DADOS FORNECIDOS:

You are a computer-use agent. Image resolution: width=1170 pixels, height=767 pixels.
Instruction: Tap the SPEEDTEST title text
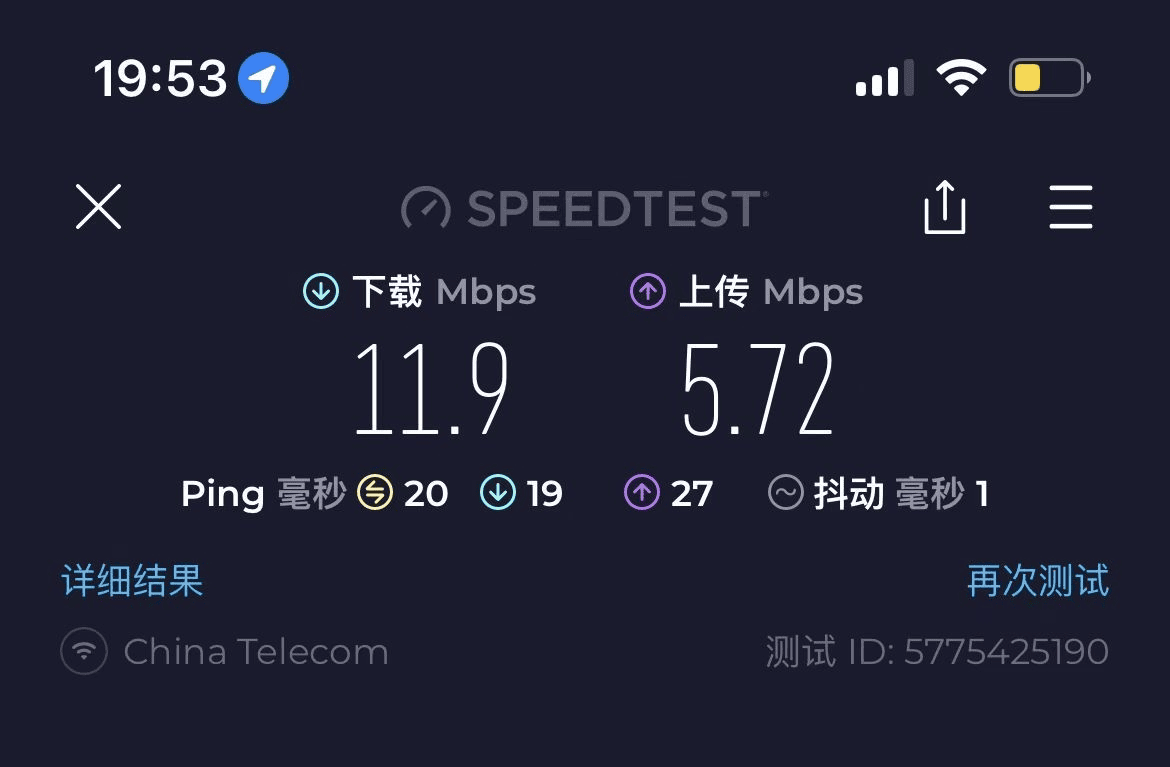coord(616,208)

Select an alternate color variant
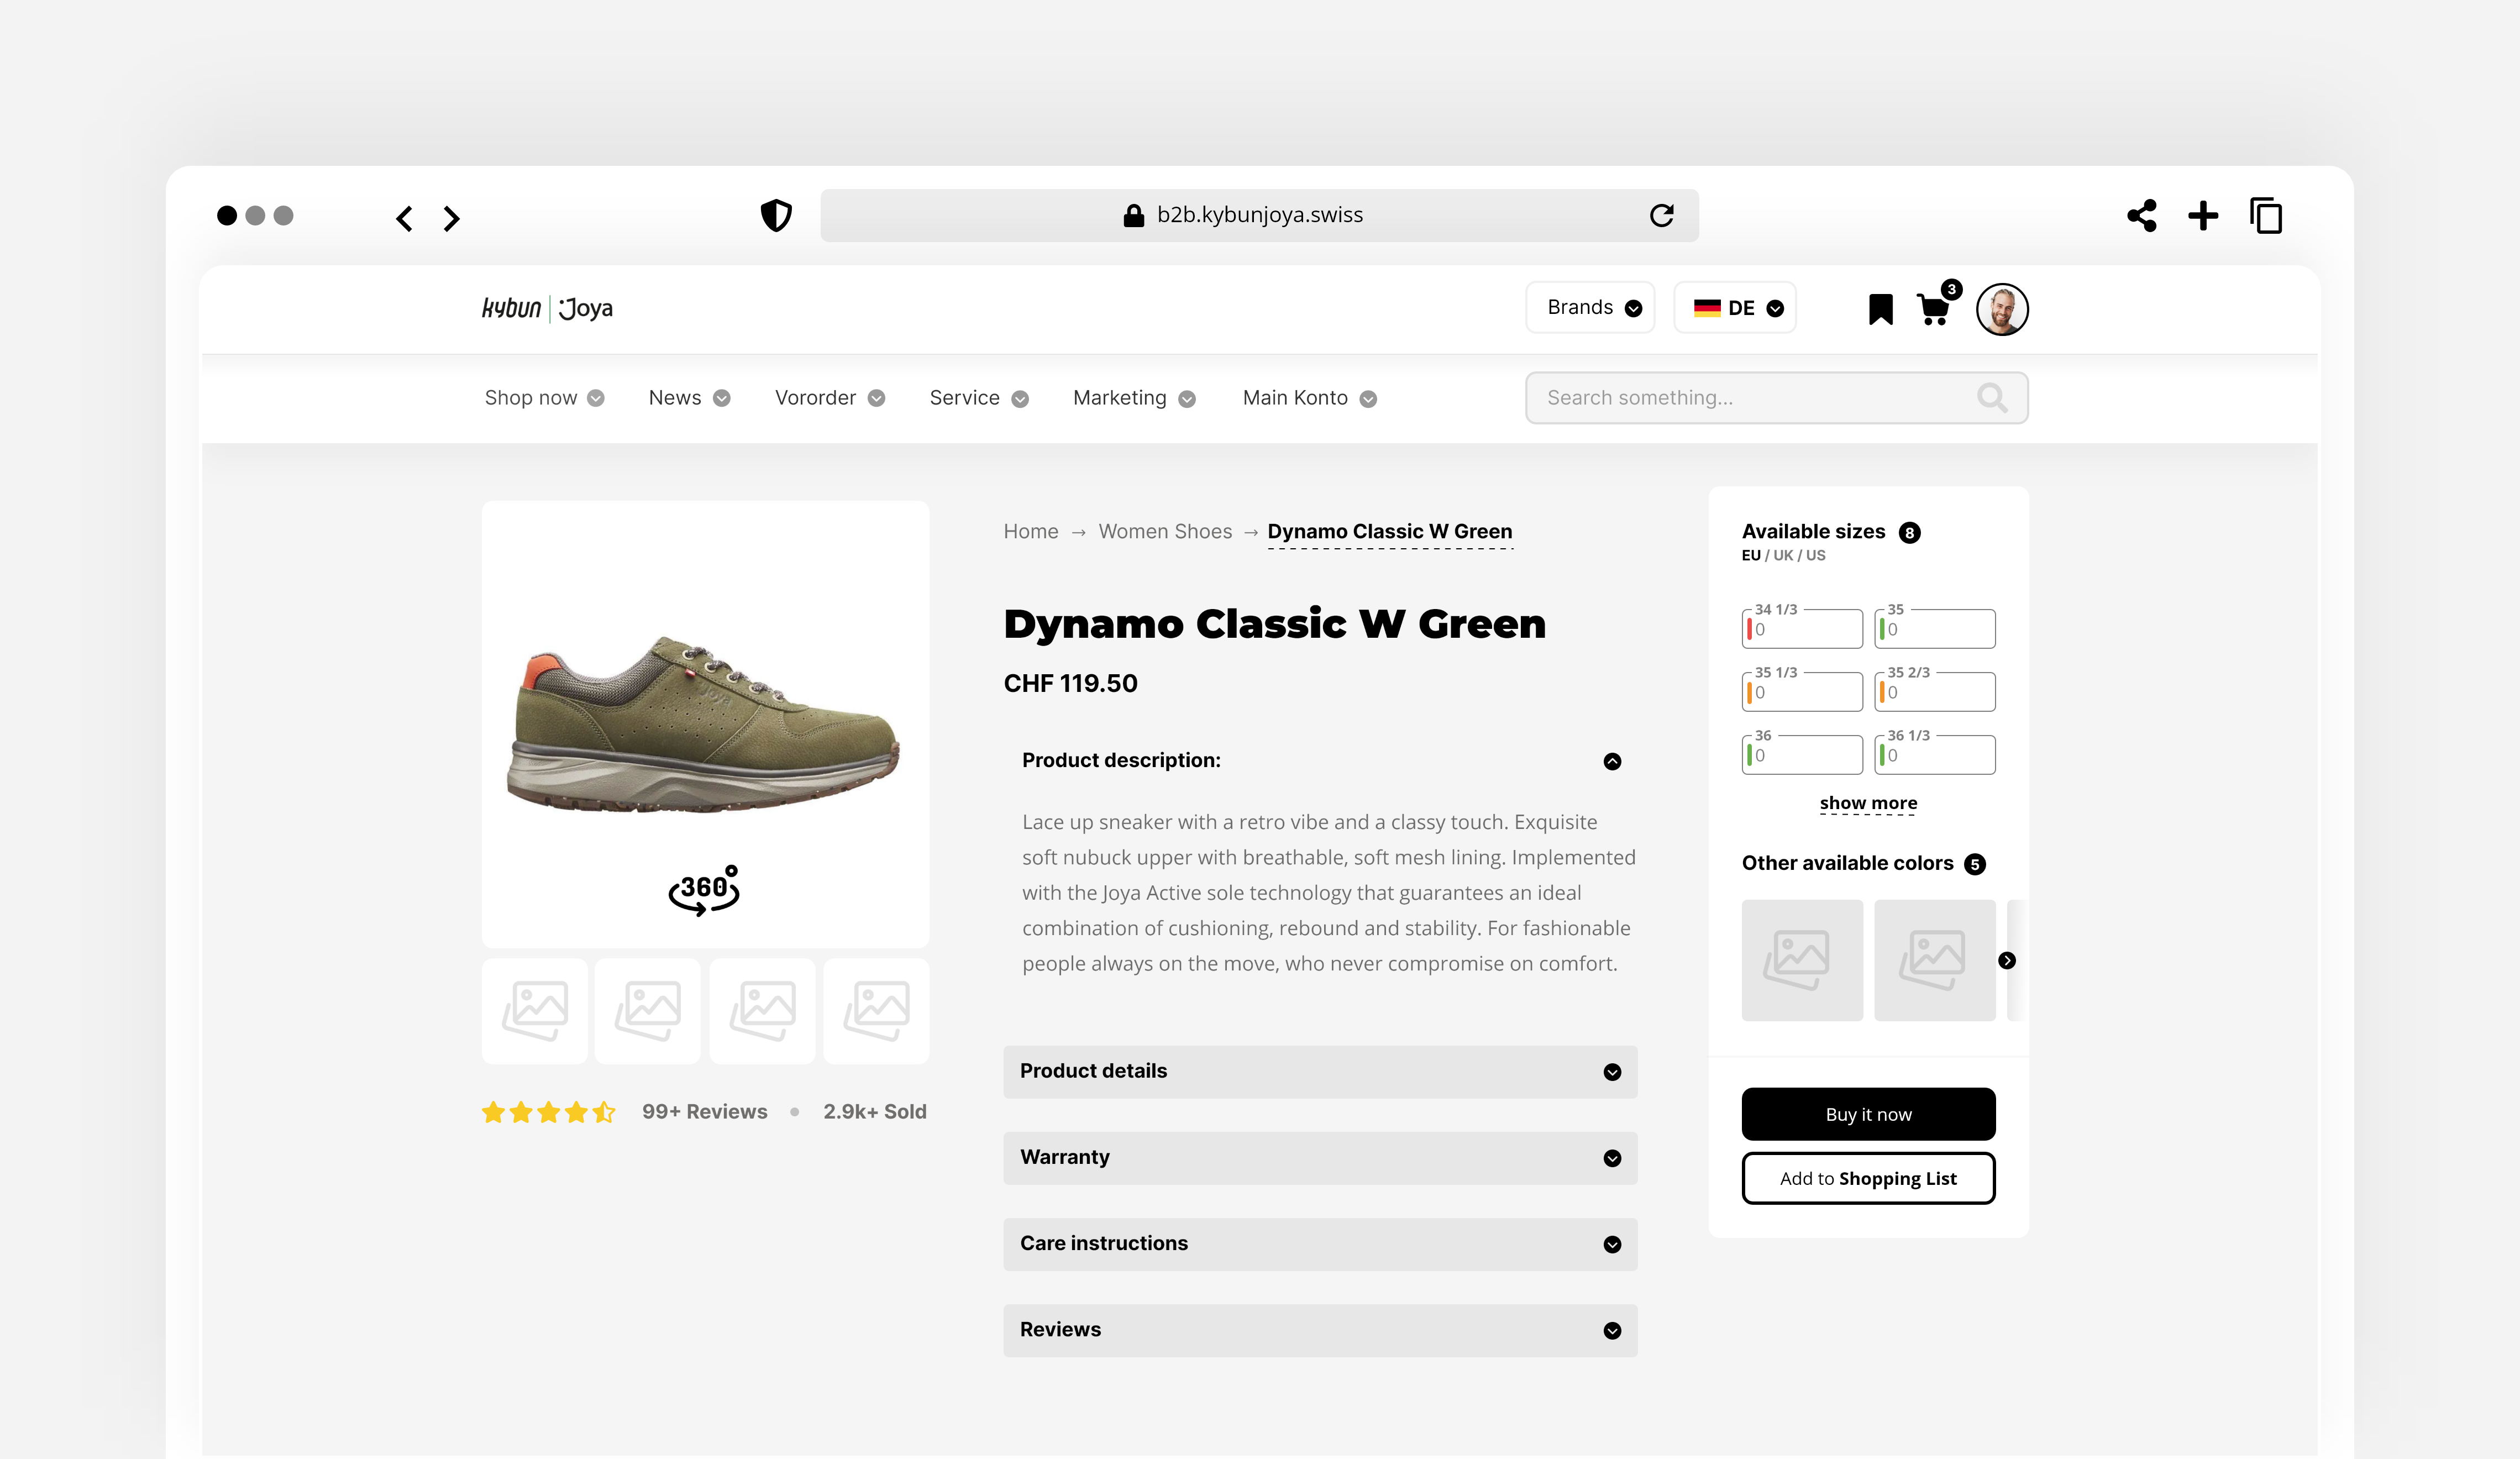tap(1802, 960)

REQUISITOS DO PROBLEMA: Pode redigitar fielmente todas as linhas acima, sem incluir as imagens?

RESPOSTA DO EXERCÍCIO:
You are a computer-use agent. Image resolution: width=1170 pixels, height=767 pixels.
Instruction: Tap the SPEEDTEST title text
coord(616,208)

Select an alternate color variant
tap(1802, 960)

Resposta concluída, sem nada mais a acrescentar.